►
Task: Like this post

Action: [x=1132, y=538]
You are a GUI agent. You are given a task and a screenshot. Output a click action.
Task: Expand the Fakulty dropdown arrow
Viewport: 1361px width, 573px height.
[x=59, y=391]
◄
►
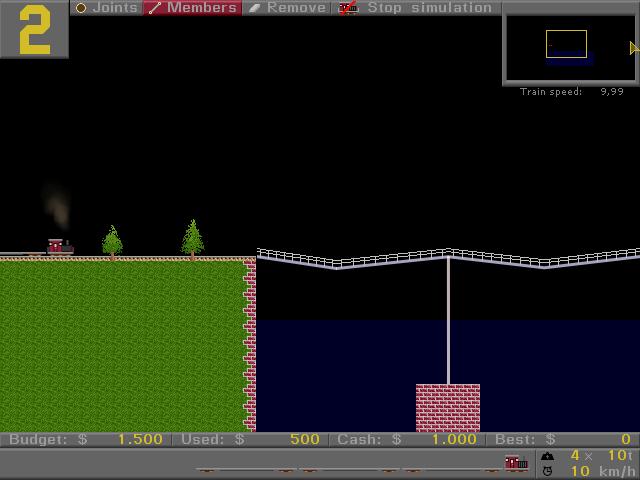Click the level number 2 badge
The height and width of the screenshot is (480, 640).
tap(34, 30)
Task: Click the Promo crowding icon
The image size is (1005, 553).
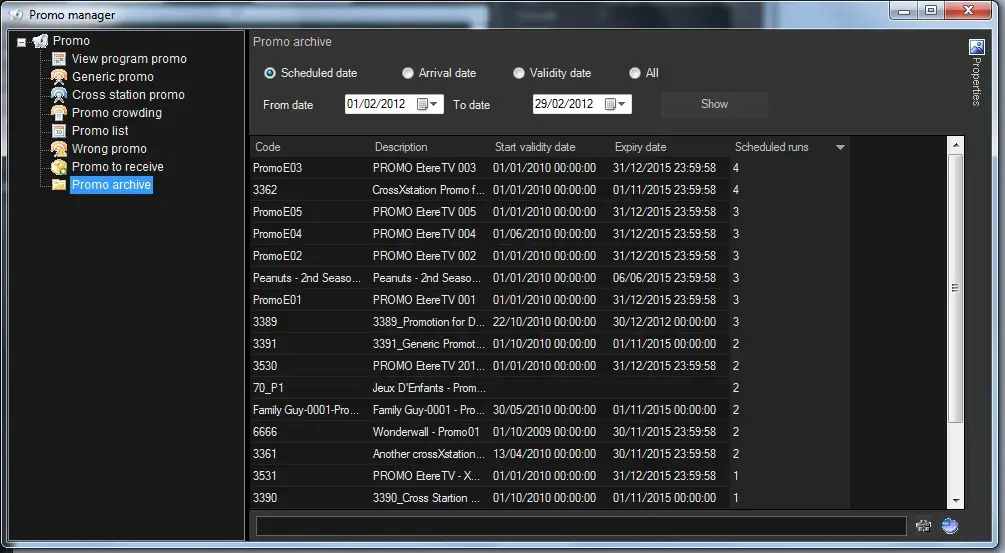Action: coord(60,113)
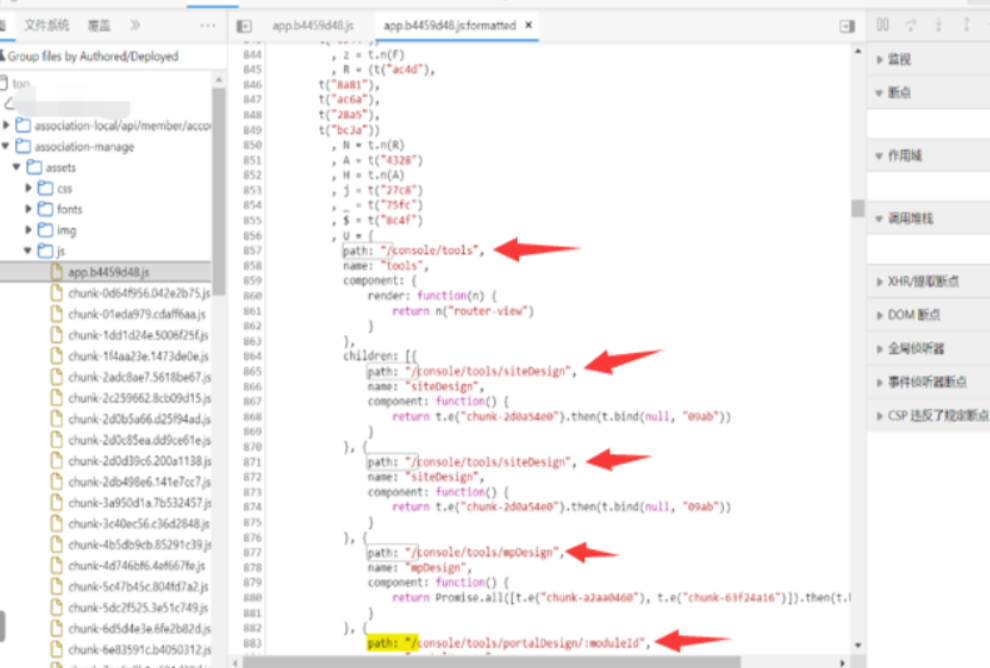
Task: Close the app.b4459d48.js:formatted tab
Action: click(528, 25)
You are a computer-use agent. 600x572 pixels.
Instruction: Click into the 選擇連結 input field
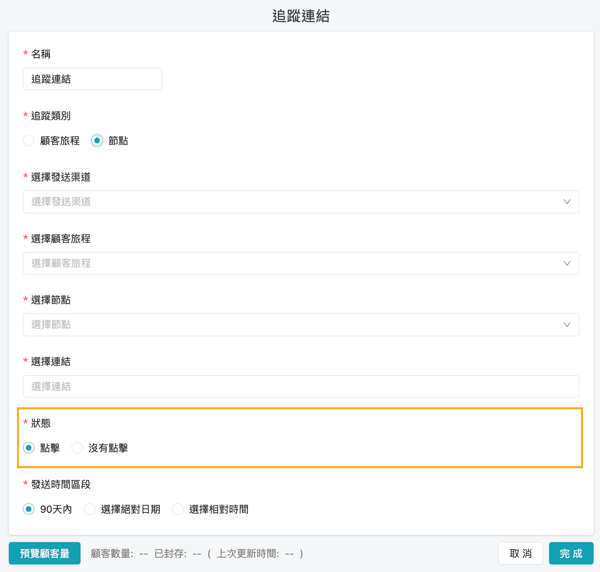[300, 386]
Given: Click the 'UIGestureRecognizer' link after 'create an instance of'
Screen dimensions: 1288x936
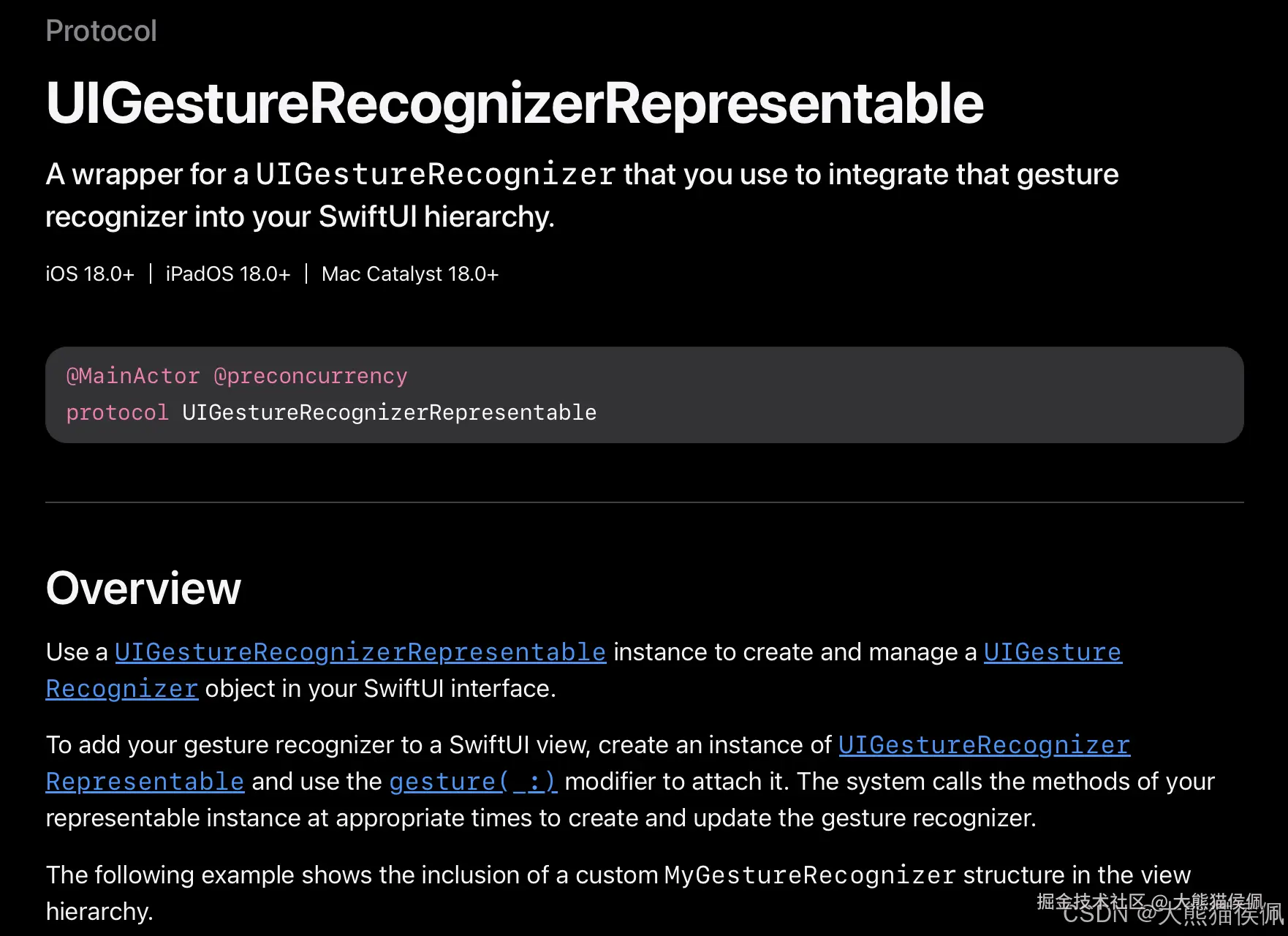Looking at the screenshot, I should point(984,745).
◄
** AIM OF THE TASK **
From the listing above, return every line that contains the word "agent".

** COMPLETED TASK **
You are a GUI agent. You are given a task and a screenshot. Output a click action.
You are a computer-use agent. 600x572 pixels.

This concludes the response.